#### Task objective:
Repeat exactly the lines of the material below that run from the "Screen dimensions: 1406x728" line to the "Where should I" line, including both, and do not carry over any pictures.

#### The data:
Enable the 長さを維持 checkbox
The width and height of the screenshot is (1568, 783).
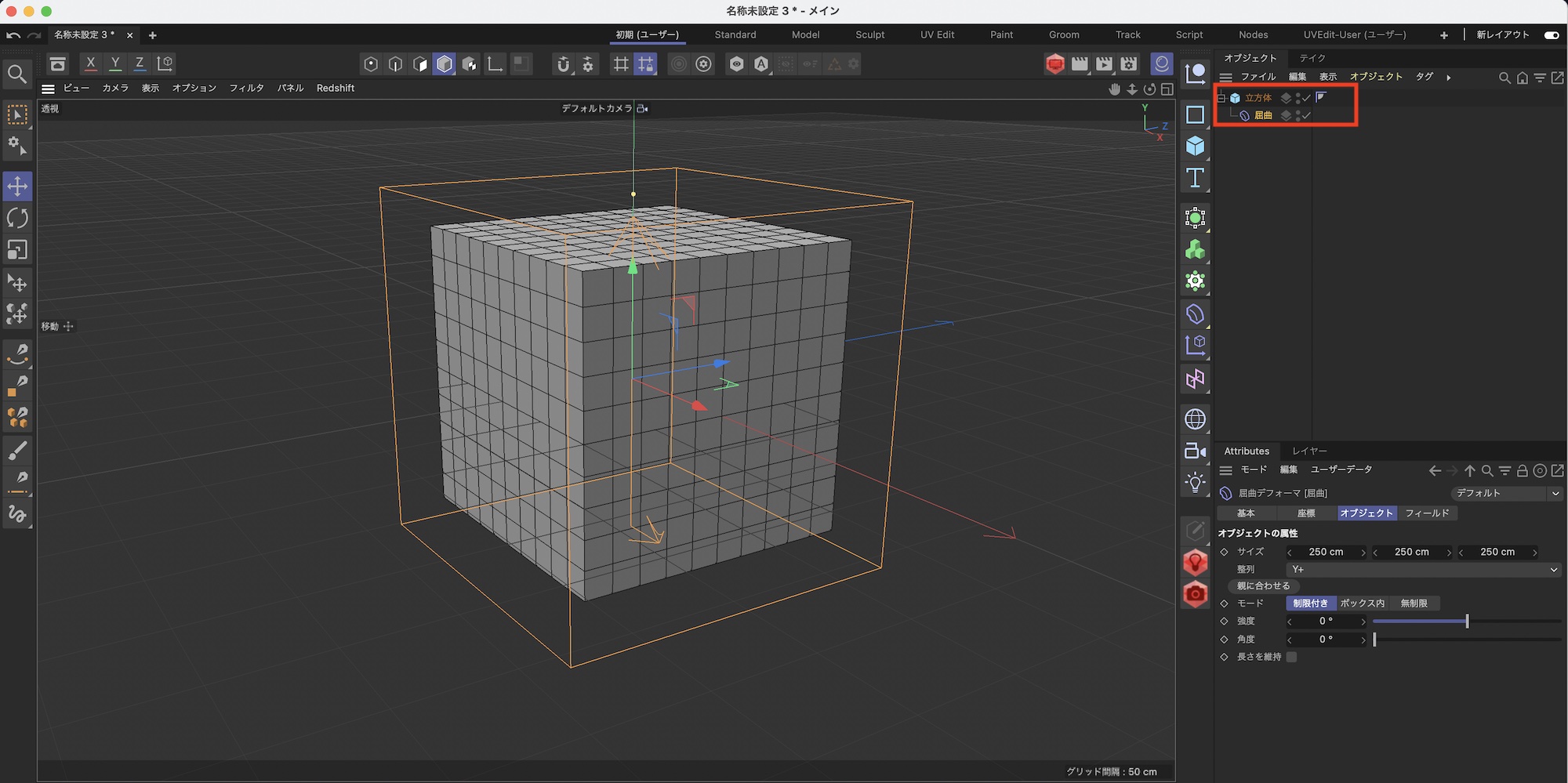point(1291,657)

---

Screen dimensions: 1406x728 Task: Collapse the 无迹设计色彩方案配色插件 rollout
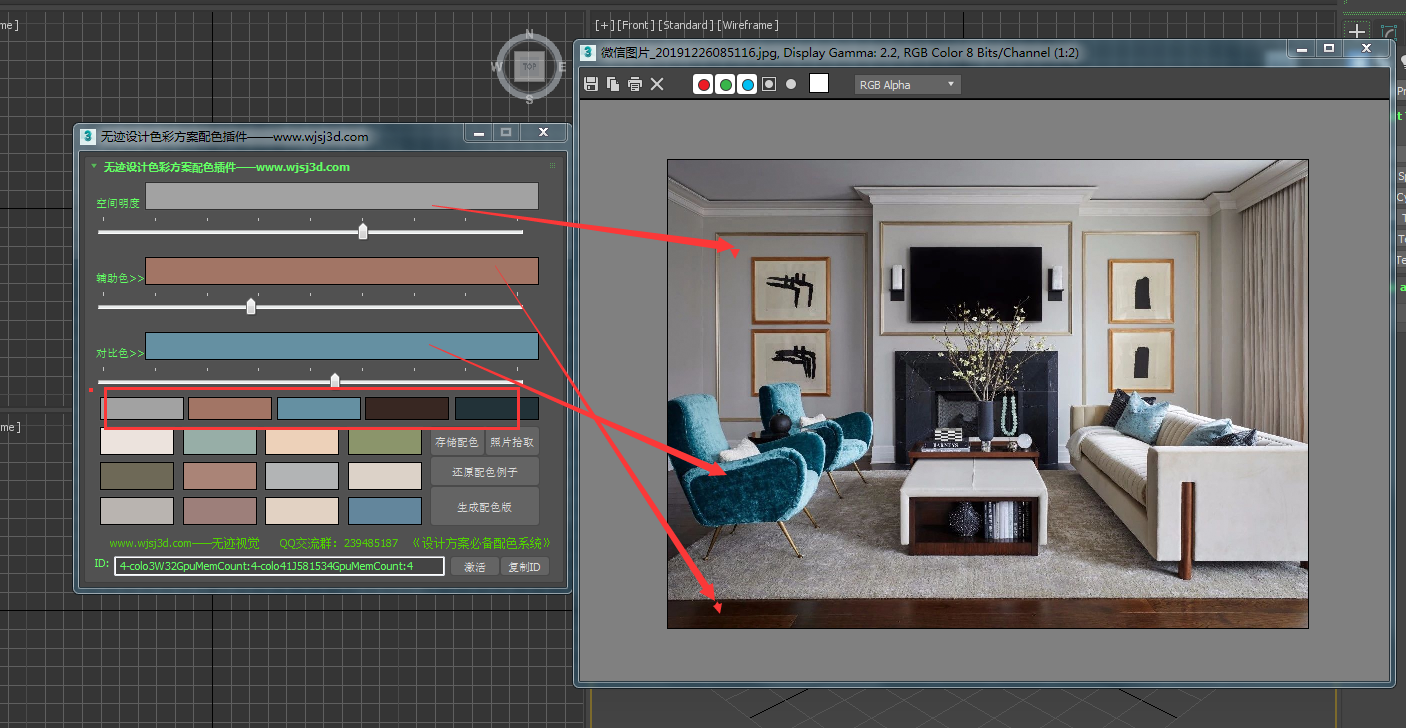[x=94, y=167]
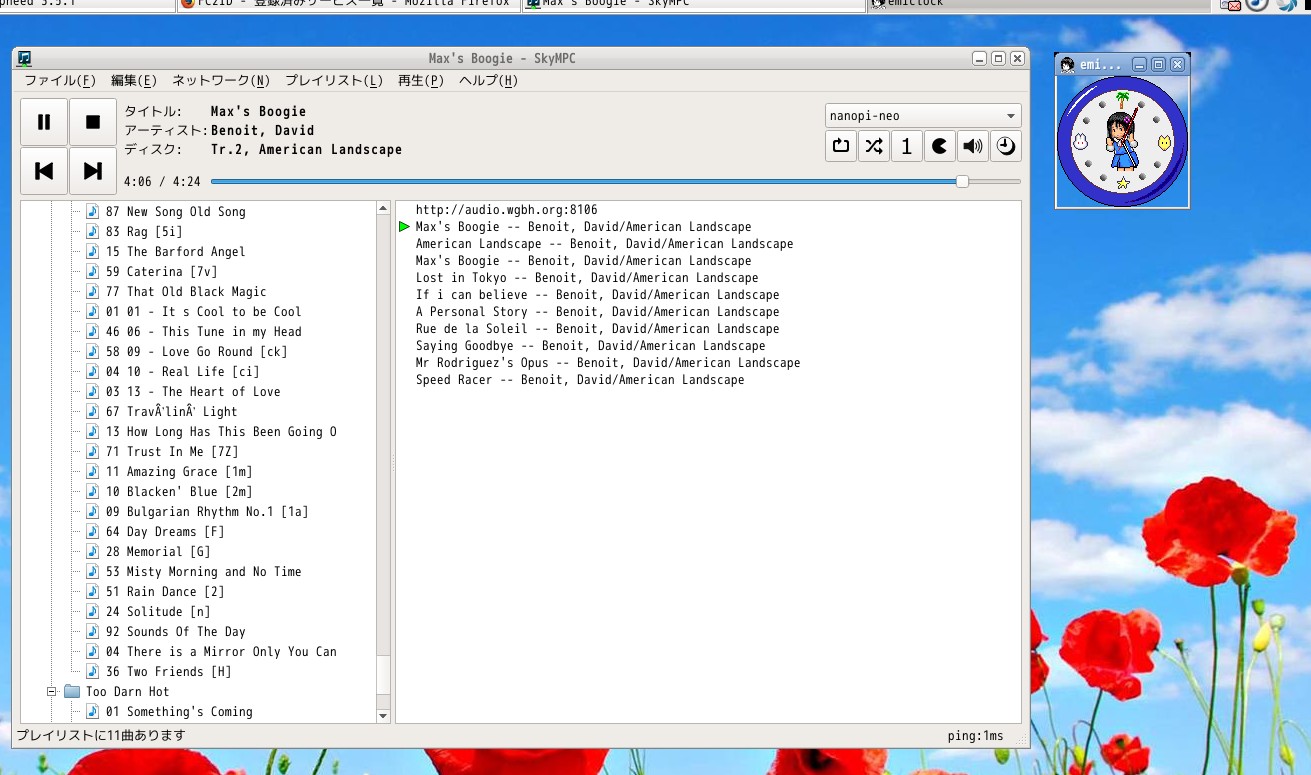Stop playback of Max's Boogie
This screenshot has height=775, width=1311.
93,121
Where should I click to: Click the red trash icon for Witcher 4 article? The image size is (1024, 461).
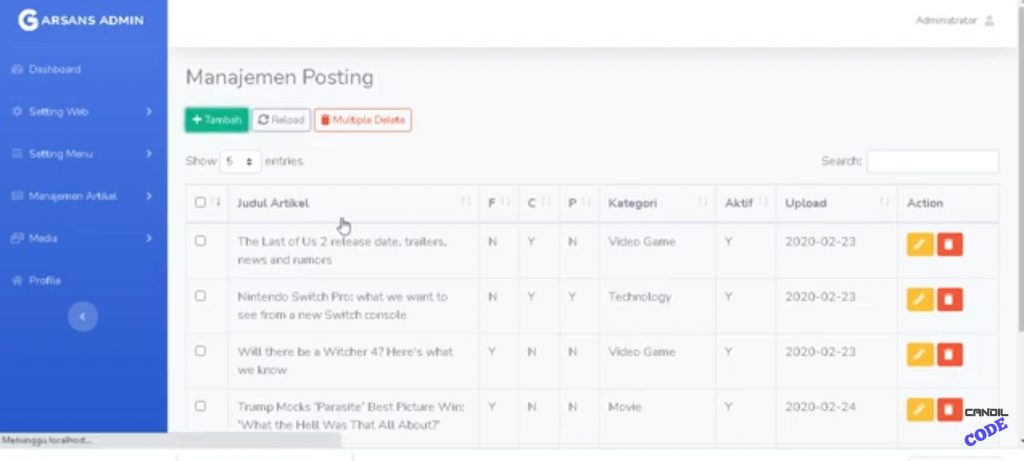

#### Output below:
Screen dimensions: 1406x728 Task: Collapse the 无迹设计色彩方案配色插件 rollout
[x=94, y=167]
Stop playback of Max's Boogie
This screenshot has height=775, width=1311.
93,121
Where should I click to: Click the red trash icon for Witcher 4 article? The image size is (1024, 461).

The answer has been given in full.